Numerical investigation of Gurney flap influences on aerodynamic performance of a pitching airfoil in low Reynolds number flow

Abstract

The main purpose of present work is to investigate the aerodynamic performance of a pitching NACA 0012 airfoil equipped with a Gurney flap in flow with low Reynolds number. The aerodynamic influences of flap location, mounting angle, and height are numerically studied. In this regard, a Lagrangian–Eulerian pressure-based numerical algorithm is developed on hybrid grids attached to a pitching solid boundary. A finite volume-based finite element method is used to discretize the governing equations.
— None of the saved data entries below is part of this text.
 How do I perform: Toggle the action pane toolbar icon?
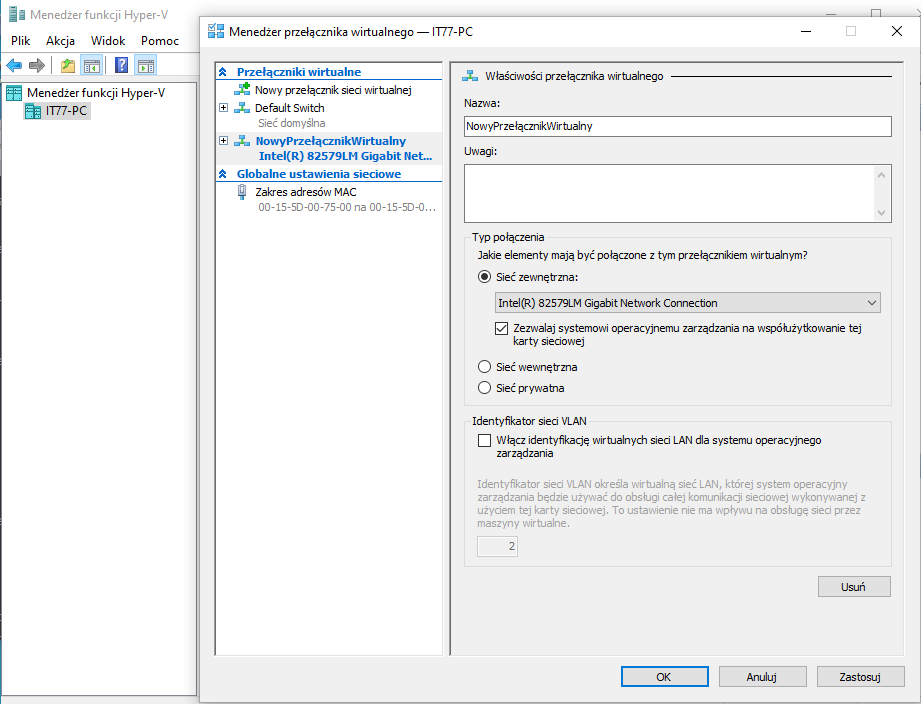coord(146,66)
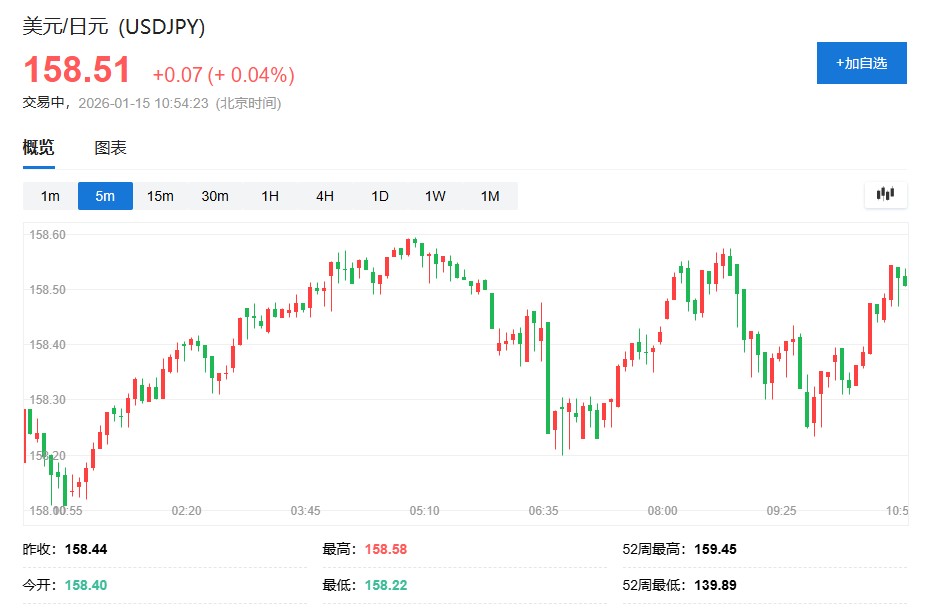
Task: Switch to the 概览 tab
Action: point(39,148)
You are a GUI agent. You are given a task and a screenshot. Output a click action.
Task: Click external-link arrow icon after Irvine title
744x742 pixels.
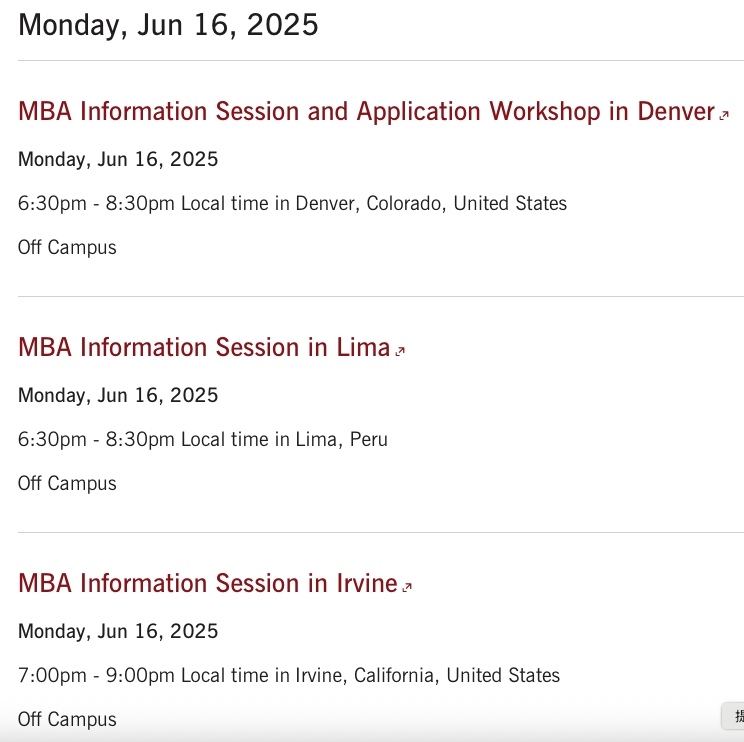[x=407, y=587]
As reported in previously related studies, this unified algorithm could be used to solve the unsteady incompressible flow in domains with moving mesh and/or moving boundary with sufficient robustness and accuracy. The other advantage of this algorithm is that it does not need any type of dissipation term and/or damping function. Using this unified algorithm, the numerical experiments indicate that the Gurney flap increases the lift and drag coefficients and enhances the aerodynamic efficiency. The best aerodynamic performance is predicted for the case in which the flap is located at trailing edge with the mounting angle of 90°. The flap height is predicted to have different and most impacts on aerodynamic efficiency during upstroke and downstroke. The numerical results show that the airfoils equipped by flaps with height between 6% and 12% of the airfoil chord are the most aerodynamically efficient airfoils. Changing of lift and drag coefficients are due to increase of effective camber and thickness in all cases.